▸ **The exercise**: Reproduce the data below word for word, keeping every line in its original order.

▸ **Text and element pointing records**:
• • •
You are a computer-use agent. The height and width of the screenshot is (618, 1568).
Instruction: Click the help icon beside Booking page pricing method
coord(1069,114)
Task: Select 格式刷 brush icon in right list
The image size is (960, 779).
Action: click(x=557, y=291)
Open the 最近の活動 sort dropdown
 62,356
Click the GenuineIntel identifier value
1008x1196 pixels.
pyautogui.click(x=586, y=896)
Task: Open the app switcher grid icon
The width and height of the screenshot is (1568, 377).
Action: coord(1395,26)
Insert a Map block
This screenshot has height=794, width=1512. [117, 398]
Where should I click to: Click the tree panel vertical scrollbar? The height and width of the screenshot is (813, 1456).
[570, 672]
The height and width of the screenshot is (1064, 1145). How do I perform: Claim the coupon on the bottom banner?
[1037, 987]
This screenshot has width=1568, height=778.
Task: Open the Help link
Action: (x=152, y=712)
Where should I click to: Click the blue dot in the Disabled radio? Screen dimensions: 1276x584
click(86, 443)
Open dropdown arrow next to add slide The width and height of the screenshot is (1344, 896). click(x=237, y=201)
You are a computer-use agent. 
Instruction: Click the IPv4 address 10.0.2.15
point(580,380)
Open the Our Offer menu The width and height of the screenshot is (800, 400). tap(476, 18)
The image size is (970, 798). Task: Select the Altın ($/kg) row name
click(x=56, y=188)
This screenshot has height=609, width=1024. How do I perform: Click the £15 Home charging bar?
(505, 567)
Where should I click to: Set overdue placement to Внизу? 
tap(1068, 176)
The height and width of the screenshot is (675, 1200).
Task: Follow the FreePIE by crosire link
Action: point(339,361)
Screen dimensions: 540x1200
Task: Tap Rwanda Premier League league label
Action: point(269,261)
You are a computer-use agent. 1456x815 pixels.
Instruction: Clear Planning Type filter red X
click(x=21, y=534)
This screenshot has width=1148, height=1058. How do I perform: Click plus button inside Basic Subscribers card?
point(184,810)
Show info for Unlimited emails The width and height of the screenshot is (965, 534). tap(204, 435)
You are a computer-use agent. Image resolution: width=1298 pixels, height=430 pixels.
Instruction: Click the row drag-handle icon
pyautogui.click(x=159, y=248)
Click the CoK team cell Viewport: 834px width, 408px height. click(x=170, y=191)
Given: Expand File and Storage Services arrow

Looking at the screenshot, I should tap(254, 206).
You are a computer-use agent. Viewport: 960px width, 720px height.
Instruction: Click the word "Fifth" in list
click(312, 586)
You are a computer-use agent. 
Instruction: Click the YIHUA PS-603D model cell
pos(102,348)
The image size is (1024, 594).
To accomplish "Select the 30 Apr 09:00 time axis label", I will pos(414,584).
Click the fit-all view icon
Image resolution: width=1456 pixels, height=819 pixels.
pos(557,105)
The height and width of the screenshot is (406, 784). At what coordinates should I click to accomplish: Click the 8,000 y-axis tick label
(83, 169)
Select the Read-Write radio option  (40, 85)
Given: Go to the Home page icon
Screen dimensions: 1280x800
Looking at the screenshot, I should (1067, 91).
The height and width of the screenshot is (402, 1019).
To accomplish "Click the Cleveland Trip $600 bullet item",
• • •
▸ **Answer for the task**:
You are a computer-use agent. The height and width of the screenshot is (618, 1568).
Instruction: Click the help icon beside Booking page pricing method
coord(1069,114)
Task: Select 格式刷 brush icon in right list
The image size is (960, 779).
Action: click(x=557, y=291)
Open the 最近の活動 sort dropdown
 62,356
Click the GenuineIntel identifier value
1008x1196 pixels.
pyautogui.click(x=586, y=896)
Task: Open the app switcher grid icon
The width and height of the screenshot is (1568, 377).
Action: coord(1395,26)
Insert a Map block
This screenshot has height=794, width=1512. [117, 398]
Where should I click to: Click the tree panel vertical scrollbar? The height and width of the screenshot is (813, 1456).
[570, 672]
The height and width of the screenshot is (1064, 1145). How do I perform: Claim the coupon on the bottom banner?
[1037, 987]
This screenshot has width=1568, height=778.
Task: Open the Help link
Action: (x=152, y=712)
Where should I click to: Click the blue dot in the Disabled radio? Screen dimensions: 1276x584
click(86, 443)
Open dropdown arrow next to add slide The width and height of the screenshot is (1344, 896). click(x=237, y=201)
You are a computer-use agent. 
Instruction: Click the IPv4 address 10.0.2.15
point(580,380)
Open the Our Offer menu The width and height of the screenshot is (800, 400). tap(476, 18)
The image size is (970, 798). Task: Select the Altın ($/kg) row name
click(x=56, y=188)
This screenshot has height=609, width=1024. How do I perform: Click the £15 Home charging bar?
(505, 567)
Where should I click to: Set overdue placement to Внизу? 
tap(1068, 176)
The height and width of the screenshot is (675, 1200).
Task: Follow the FreePIE by crosire link
Action: point(339,361)
Screen dimensions: 540x1200
Task: Tap Rwanda Premier League league label
Action: point(269,261)
You are a computer-use agent. 1456x815 pixels.
Instruction: Clear Planning Type filter red X
click(x=21, y=534)
This screenshot has width=1148, height=1058. How do I perform: Click plus button inside Basic Subscribers card?
point(184,810)
Show info for Unlimited emails The width and height of the screenshot is (965, 534). tap(204, 435)
You are a computer-use agent. Image resolution: width=1298 pixels, height=430 pixels.
Instruction: Click the row drag-handle icon
pyautogui.click(x=159, y=248)
Click the CoK team cell Viewport: 834px width, 408px height. click(x=170, y=191)
Given: Expand File and Storage Services arrow

Looking at the screenshot, I should tap(254, 206).
You are a computer-use agent. Viewport: 960px width, 720px height.
Instruction: Click the word "Fifth" in list
click(312, 586)
You are a computer-use agent. 
Instruction: Click the YIHUA PS-603D model cell
pos(102,348)
The image size is (1024, 594).
To accomplish "Select the 30 Apr 09:00 time axis label", I will pos(414,584).
Click the fit-all view icon
Image resolution: width=1456 pixels, height=819 pixels.
pos(557,105)
The height and width of the screenshot is (406, 784). At what coordinates should I click to accomplish: Click the 8,000 y-axis tick label
(83, 169)
Select the Read-Write radio option  (40, 85)
Given: Go to the Home page icon
Screen dimensions: 1280x800
Looking at the screenshot, I should (1067, 91).
The height and width of the screenshot is (402, 1019).
To accomplish "Click the Cleveland Trip $600 bullet item",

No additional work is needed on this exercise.